*YOUR ASSIGNMENT*:
Exactly the lines from the first line of the listing through the line containing "Task: Click the rightmost thin pelvic fin" should appear in the output, unchanged.

*INFORMATION GIVEN*:
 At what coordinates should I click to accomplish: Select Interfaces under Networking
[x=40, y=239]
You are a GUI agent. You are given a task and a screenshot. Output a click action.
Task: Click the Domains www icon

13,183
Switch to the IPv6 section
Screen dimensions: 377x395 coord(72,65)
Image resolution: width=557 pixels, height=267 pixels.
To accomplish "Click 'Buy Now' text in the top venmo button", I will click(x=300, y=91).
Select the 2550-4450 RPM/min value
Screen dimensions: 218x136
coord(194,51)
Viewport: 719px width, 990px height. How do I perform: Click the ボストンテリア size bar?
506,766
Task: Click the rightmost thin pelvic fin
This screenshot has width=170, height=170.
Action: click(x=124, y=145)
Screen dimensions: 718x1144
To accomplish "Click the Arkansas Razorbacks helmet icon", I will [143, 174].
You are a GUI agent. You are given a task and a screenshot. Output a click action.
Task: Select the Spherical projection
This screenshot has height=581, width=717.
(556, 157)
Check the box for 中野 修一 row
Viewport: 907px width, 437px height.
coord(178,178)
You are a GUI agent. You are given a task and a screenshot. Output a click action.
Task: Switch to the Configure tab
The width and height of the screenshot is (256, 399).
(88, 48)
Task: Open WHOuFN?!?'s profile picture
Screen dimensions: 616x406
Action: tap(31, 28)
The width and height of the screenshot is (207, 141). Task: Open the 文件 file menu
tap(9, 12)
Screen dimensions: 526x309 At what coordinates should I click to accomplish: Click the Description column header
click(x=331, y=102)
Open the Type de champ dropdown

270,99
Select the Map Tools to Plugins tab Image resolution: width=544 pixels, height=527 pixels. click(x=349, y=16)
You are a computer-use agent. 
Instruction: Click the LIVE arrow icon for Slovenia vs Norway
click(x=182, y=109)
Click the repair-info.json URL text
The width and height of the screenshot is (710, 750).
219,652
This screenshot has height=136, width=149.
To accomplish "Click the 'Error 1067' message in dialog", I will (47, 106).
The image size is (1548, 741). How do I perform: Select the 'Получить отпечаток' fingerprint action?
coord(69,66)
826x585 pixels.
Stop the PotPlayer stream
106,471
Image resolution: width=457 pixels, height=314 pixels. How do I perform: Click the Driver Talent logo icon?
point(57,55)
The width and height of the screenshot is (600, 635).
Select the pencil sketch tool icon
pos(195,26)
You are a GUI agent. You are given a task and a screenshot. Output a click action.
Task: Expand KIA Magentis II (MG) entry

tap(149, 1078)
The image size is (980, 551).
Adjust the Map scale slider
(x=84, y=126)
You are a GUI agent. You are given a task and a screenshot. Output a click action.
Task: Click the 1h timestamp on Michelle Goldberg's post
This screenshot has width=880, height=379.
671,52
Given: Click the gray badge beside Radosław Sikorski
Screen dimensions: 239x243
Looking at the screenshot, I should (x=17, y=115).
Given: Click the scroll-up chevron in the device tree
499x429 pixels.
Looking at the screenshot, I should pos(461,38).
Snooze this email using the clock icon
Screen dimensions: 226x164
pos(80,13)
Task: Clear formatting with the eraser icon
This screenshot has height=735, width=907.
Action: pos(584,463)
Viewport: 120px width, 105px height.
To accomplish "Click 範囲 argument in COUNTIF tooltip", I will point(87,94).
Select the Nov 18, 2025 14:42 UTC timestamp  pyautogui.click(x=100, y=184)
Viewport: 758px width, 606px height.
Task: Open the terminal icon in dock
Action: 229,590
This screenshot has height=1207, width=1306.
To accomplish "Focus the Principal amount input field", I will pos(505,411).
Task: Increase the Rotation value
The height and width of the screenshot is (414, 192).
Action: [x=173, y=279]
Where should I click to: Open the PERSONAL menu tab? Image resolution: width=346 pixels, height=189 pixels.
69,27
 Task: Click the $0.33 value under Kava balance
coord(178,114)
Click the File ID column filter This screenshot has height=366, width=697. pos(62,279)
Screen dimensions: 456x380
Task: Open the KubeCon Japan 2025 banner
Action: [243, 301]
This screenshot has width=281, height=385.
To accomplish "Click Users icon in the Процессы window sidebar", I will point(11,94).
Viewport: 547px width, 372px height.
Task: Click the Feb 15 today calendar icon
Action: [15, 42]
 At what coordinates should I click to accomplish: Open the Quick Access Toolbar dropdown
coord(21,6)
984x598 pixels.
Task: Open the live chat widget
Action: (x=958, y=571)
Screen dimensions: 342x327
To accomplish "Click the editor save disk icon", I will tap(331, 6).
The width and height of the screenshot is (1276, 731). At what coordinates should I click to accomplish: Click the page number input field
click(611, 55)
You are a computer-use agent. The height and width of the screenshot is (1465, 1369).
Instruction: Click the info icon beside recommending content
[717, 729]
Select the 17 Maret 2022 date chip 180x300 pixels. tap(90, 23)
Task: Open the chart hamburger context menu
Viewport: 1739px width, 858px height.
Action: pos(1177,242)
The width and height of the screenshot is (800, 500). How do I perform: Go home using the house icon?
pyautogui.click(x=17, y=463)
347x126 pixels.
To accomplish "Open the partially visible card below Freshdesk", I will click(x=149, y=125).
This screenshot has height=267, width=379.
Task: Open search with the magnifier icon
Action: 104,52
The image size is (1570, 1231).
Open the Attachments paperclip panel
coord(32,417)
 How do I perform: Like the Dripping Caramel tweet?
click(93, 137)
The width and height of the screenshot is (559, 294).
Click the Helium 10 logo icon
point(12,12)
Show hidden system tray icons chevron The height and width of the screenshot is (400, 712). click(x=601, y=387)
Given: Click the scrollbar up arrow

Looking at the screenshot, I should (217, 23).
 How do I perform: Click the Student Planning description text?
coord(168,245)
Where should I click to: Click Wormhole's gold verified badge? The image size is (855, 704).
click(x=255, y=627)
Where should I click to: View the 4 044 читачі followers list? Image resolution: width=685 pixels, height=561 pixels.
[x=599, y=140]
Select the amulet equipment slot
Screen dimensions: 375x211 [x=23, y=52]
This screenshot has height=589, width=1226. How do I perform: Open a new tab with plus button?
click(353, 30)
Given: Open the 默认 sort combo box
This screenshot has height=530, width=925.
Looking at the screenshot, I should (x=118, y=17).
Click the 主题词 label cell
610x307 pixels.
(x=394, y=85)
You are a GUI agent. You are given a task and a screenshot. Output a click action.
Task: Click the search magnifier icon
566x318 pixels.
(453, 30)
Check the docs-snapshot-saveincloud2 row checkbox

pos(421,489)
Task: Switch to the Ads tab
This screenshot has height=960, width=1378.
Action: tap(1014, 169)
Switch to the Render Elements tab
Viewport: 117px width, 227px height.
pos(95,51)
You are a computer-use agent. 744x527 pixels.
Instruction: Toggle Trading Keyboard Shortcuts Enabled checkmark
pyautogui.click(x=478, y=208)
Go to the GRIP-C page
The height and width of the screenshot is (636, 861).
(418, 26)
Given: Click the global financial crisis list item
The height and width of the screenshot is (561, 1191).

*ANSWER TO THIS PROBLEM*:
 At what coordinates should I click to accomplish: Select Interfaces under Networking
[x=40, y=239]
You are a GUI agent. You are given a task and a screenshot. Output a click action.
Task: Click the Domains www icon

13,183
Switch to the IPv6 section
Screen dimensions: 377x395 coord(72,65)
Image resolution: width=557 pixels, height=267 pixels.
To accomplish "Click 'Buy Now' text in the top venmo button", I will click(x=300, y=91).
Select the 2550-4450 RPM/min value
Screen dimensions: 218x136
coord(194,51)
Viewport: 719px width, 990px height. How do I perform: Click the ボストンテリア size bar?
506,766
Task: Click the rightmost thin pelvic fin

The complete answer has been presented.